A similar council-funded trial is also using blood tests instead of potentially unnecessary and costly biopsies to find biomarkers in people who present with possible cancer symptoms.
“This would be a really valuable both for patients and GPs and also for health systems to have better ways of discriminating.”
Some cancer trials can take many years – especially when developing drugs or vaccines, for example, the HPV vaccine to prevent cervical cancer was first initiated in the 1980s. But developing cancer tests for early detection using biomarkers can be done more quickly.
The same tests could also be used to track the progress of cancer treatments in patients, and also for those in remission who want to check for any trace of cancer rather than resorting to costly scans and MRIs.
Screening for lung cancer
In the UK, a screening programme is rolling out where smokers and people at risk of lung cancer aged 55 to 74 are offered lung screening. As of August last year, more than 1.9 million Brits had been invited for a lung check, and 5037 lung cancers had been detected. Over 75% of those cancers were diagnosed at stages 1 or 2, meaning a much greater chance of survival. People diagnosed with lung cancer at stage 1 through screening have an average five-year survival rate of over 90%. This contrasts with a five-year survival rate of only 4% for those diagnosed at stage 4.
Australia is also introducing lung cancer screening this year, using low-dose CT scans to look for lung cancer in high-risk people without symptoms. Screening starts in July.
Tailored approach
Over time, Elliott expects we will see more personalised, tailored screening for all cancers rather than a mass-population, one-size-fits-all approach.
Immunotherapy and cancer vaccines are the new buzz words in cancer research. Two huge council-backed international projects are under way to find an ovarian cancer vaccine (in pre-clinical stages) and a lung cancer vaccine, which is about to be trialled in the UK on people at high risk of developing lung cancer, or those in remission from the disease.
Elliott was a gynaecologist by training, and says that screening for ovarian cancer is difficult, and the disease often presents late.
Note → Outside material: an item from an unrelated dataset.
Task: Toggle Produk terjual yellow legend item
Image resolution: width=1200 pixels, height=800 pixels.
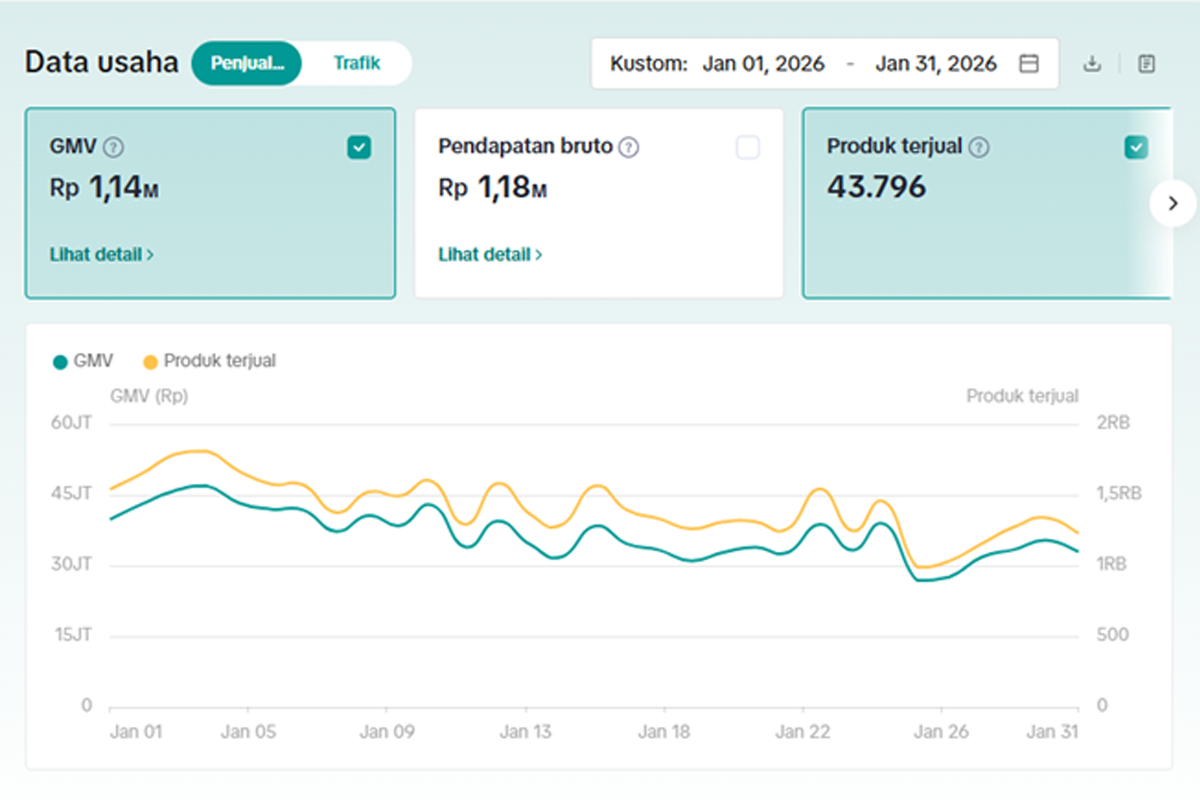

A vaccine is the way forward, although in the meantime, there are projects to try to find better markers for ovarian cancer. “A lot of the work being done on either vaccines or other ways of bolstering our own immune systems to recognise those abnormal cells is likely to be one of the hooks for ovarian cancer,” she says.
AI for speed
AI will speed things up. Cancer Research UK has funded a group, CD3 (Cancer Data-Driven Detection), which is partnering with the UK government on early risk detection, where a patient’s medical records, any health data and cancer registry data creates an individual risk profile.
Going further, AI will also identify treatment and drugs needed for individuals.
Referring to the decades it took to get the HPV vaccine onto the shelf, Elliott says: “The goal is to speed everything up to get better outcomes for people sooner and prevent cancer deaths.”
At the Cancer Society conference, Professor Nasir Rajpoot, a chair of computational pathology at Warwick University, talked about his AI colorectal diagnostic tool currently being trialled using data from 10 NHS hospitals across the UK and more than 10,000 biopsy samples.
How it works is that a colorectal biopsy is run through his diagnostic tool and if it shows nothing suspicious, it doesn’t need to be assessed by a pathologist, saving time and money. A patient would get an all-clear diagnosis within two hours.
Rajpoot told the Listener: “Decreasing the bowel cancer screening age is absolutely fantastic, but it does fill the pathologist with dread because they know all that increased workload is going to come to them. The only way that we can deal with these large workloads for pathology labs is get assistance from AI.”
Aiming to launch it via the NHS in 2027, Rajpoot also hopes to take it to other countries. While here, he met with leaders of Awanui Labs to consider a trial here and the goal would be to see if it works with other ethnic groups, such as Māori.